Stored items
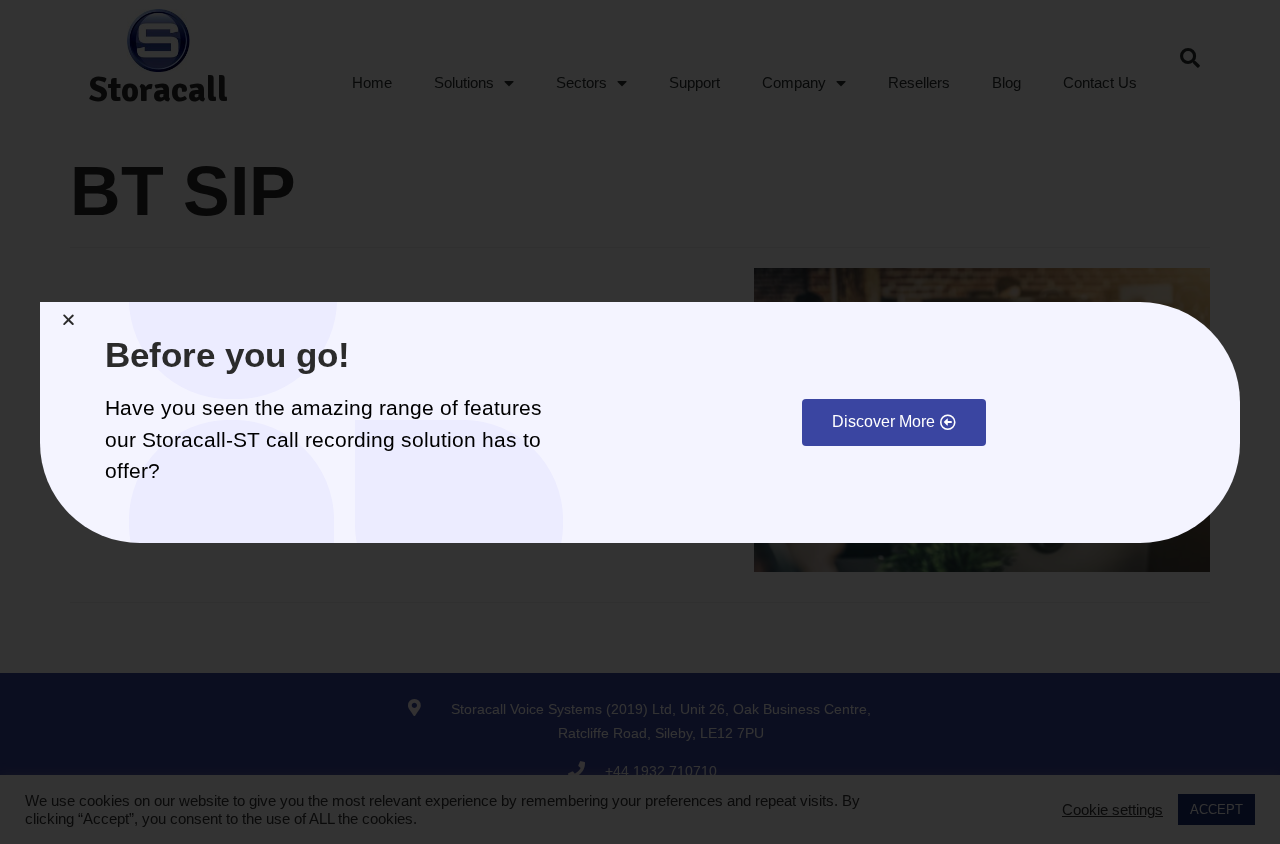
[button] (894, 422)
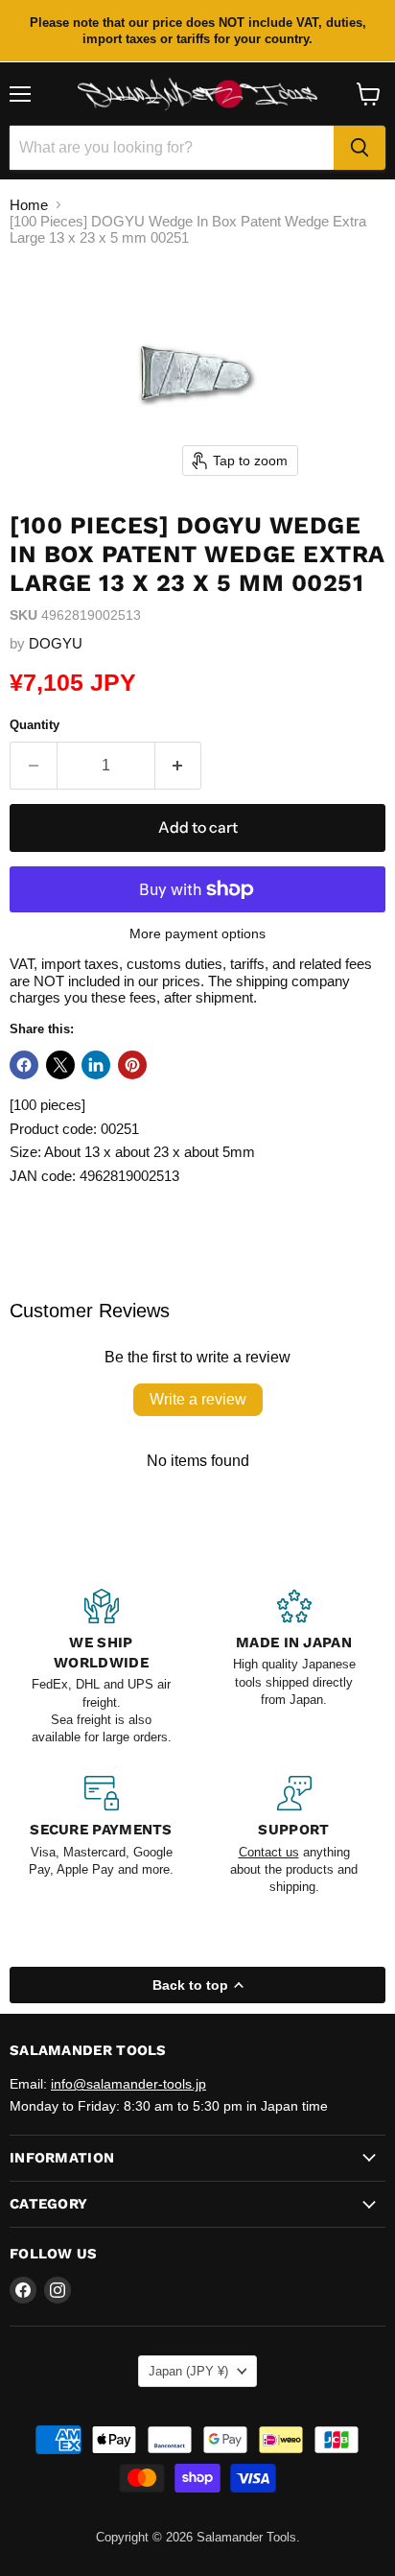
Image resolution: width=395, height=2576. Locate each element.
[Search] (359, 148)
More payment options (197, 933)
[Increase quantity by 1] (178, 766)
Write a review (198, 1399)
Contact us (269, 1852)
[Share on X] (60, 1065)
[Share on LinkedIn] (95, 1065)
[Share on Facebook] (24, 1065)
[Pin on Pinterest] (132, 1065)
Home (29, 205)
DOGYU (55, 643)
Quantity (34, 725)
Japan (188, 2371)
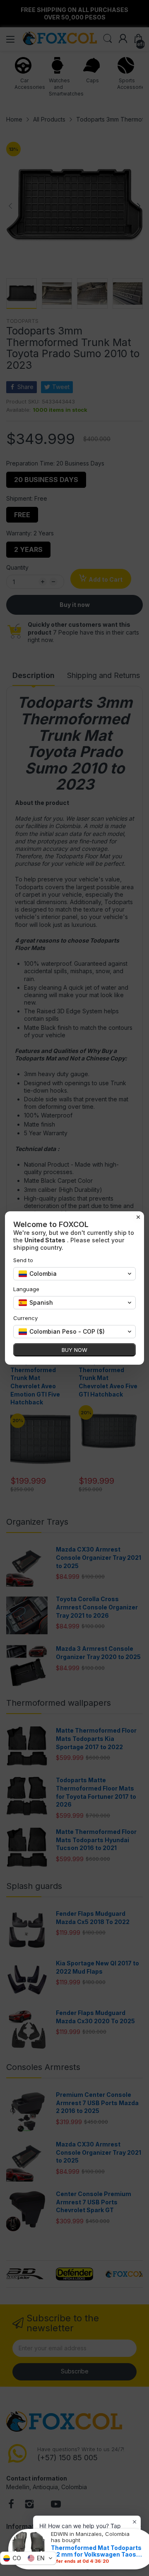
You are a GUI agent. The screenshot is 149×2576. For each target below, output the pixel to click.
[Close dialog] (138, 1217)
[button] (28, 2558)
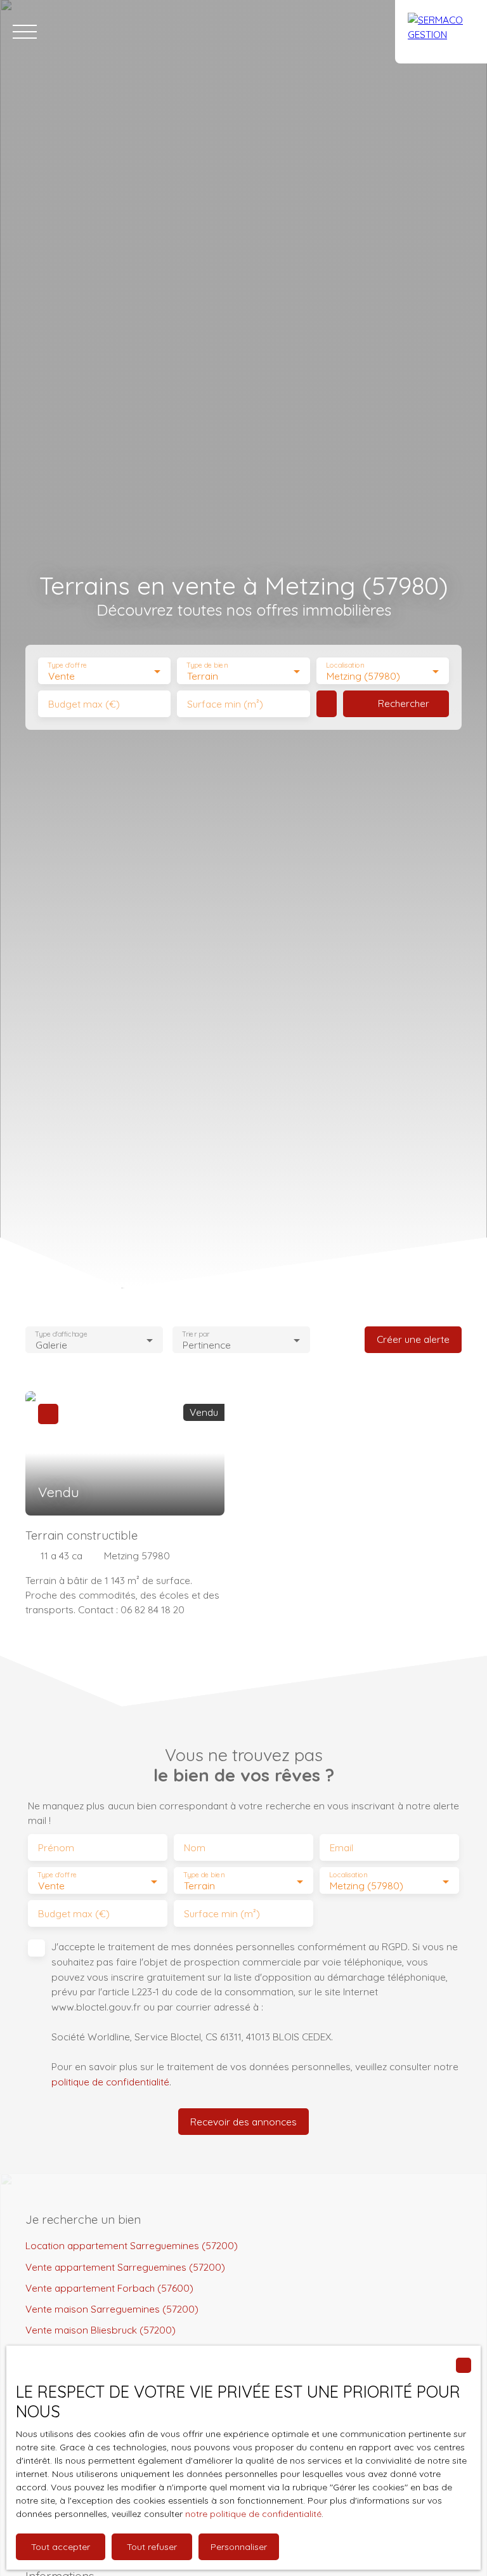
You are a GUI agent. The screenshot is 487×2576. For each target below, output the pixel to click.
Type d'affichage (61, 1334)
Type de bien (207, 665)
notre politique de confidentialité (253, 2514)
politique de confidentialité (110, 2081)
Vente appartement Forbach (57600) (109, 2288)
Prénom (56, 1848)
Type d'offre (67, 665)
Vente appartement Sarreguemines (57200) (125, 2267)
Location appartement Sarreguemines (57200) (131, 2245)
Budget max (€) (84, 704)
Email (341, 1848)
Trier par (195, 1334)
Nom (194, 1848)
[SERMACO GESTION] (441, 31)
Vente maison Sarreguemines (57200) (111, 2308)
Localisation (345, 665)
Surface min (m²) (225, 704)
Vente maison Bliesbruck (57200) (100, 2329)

• ACTION ITEM
Reproduce exactly and only the lines from the line that contains "Quantity (34, 725)" to the end of the data above, both ends included. No pictures go in the copy.

• SOLVED EXERCISE
Quantity (34, 725)
Japan (188, 2371)
You are a GUI agent. The screenshot is 149×2576. For each target below, output the pixel to click.
[Close dialog] (138, 1217)
[button] (28, 2558)
You are a GUI agent. The screenshot is 487×2576. For each target below, output the pixel to click.
Type d'affichage (61, 1334)
Type de bien (207, 665)
notre politique de confidentialité (253, 2514)
politique de confidentialité (110, 2081)
Vente appartement Forbach (57600) (109, 2288)
Prénom (56, 1848)
Type d'offre (67, 665)
Vente appartement Sarreguemines (57200) (125, 2267)
Location appartement Sarreguemines (57200) (131, 2245)
Budget max (€) (84, 704)
Email (341, 1848)
Trier par (195, 1334)
Nom (194, 1848)
[SERMACO GESTION] (441, 31)
Vente maison Sarreguemines (57200) (111, 2308)
Localisation (345, 665)
Surface min (m²) (225, 704)
Vente maison Bliesbruck (57200) (100, 2329)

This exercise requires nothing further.